(Records from a dataset)
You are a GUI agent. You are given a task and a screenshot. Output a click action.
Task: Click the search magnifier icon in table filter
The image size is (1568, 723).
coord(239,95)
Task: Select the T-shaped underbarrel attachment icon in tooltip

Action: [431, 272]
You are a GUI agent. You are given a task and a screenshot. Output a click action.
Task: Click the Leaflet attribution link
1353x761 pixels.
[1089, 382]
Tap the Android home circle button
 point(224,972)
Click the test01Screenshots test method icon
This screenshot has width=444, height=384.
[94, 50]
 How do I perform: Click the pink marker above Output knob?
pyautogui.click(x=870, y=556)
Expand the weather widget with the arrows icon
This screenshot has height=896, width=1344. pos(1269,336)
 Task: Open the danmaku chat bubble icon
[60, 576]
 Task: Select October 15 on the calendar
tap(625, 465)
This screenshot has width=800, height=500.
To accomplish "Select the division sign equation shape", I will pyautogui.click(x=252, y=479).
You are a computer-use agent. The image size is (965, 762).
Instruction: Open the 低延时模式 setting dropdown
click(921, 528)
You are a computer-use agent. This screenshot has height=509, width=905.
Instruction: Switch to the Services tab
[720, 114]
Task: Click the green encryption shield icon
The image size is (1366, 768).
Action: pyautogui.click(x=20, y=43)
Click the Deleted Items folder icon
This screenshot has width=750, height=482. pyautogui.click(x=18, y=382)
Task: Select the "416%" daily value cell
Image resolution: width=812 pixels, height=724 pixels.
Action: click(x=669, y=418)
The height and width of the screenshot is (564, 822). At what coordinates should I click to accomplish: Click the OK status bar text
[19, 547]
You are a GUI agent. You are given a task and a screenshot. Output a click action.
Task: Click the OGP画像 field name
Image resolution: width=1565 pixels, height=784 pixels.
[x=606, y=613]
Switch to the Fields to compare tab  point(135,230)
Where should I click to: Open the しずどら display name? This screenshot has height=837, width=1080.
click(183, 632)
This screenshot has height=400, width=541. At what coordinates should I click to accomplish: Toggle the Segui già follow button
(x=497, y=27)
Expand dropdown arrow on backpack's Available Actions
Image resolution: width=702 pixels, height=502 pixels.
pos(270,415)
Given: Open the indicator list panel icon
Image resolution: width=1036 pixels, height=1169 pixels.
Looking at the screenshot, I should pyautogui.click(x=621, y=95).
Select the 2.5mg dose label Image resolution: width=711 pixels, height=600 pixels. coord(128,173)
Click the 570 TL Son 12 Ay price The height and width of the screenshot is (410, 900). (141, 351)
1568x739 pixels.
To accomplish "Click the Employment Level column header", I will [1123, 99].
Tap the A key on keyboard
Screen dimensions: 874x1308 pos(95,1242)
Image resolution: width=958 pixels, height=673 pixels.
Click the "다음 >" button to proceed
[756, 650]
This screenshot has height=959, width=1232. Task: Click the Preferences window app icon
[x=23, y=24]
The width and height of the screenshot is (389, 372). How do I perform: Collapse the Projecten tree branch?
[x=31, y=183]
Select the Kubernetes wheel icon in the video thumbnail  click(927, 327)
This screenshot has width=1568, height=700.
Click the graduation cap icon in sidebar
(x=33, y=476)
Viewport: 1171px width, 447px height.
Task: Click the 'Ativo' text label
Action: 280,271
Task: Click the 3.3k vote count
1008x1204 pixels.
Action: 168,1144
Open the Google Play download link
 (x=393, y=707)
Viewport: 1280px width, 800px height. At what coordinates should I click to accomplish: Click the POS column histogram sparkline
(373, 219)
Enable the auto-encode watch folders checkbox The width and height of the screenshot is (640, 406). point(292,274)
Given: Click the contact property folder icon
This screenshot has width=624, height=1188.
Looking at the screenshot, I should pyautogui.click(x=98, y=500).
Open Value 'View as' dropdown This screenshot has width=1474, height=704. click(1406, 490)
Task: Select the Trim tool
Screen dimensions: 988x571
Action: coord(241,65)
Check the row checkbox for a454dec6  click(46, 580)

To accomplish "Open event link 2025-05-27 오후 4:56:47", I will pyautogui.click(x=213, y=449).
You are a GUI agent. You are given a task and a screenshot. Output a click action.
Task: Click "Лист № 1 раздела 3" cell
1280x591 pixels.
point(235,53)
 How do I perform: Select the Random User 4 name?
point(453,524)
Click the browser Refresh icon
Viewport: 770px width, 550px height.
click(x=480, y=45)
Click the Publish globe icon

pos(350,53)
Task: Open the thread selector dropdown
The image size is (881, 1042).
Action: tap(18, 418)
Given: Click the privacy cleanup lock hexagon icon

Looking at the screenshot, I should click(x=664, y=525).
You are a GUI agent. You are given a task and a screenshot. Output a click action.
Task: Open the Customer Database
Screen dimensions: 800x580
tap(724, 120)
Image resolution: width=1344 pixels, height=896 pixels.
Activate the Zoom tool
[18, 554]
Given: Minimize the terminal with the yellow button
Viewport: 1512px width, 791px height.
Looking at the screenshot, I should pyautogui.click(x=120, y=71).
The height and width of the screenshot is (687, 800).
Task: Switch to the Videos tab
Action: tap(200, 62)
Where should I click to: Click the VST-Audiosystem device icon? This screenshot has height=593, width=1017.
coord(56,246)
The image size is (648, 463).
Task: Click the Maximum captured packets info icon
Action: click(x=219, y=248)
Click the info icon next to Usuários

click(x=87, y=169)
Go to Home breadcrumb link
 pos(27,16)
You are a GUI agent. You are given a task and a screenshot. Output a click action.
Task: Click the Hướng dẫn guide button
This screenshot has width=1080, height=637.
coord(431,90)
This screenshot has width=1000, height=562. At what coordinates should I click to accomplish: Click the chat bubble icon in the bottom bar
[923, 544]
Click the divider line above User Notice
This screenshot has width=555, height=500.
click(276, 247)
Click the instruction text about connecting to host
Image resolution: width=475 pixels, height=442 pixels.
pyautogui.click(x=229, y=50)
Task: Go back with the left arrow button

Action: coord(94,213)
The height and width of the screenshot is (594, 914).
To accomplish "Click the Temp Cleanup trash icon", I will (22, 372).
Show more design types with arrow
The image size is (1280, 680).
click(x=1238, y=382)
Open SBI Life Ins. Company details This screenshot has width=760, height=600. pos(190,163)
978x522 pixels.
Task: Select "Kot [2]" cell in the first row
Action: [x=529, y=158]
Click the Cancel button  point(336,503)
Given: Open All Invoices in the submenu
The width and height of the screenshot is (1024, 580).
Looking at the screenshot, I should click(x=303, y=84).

■ **WHAT NEEDS TO BE DONE**
Among the records, find each line where the word "checkbox" occurs, and copy it.

■ **SOLUTION TO THIS PROBLEM**
Enable the auto-encode watch folders checkbox The width and height of the screenshot is (640, 406). point(292,274)
Check the row checkbox for a454dec6  click(46, 580)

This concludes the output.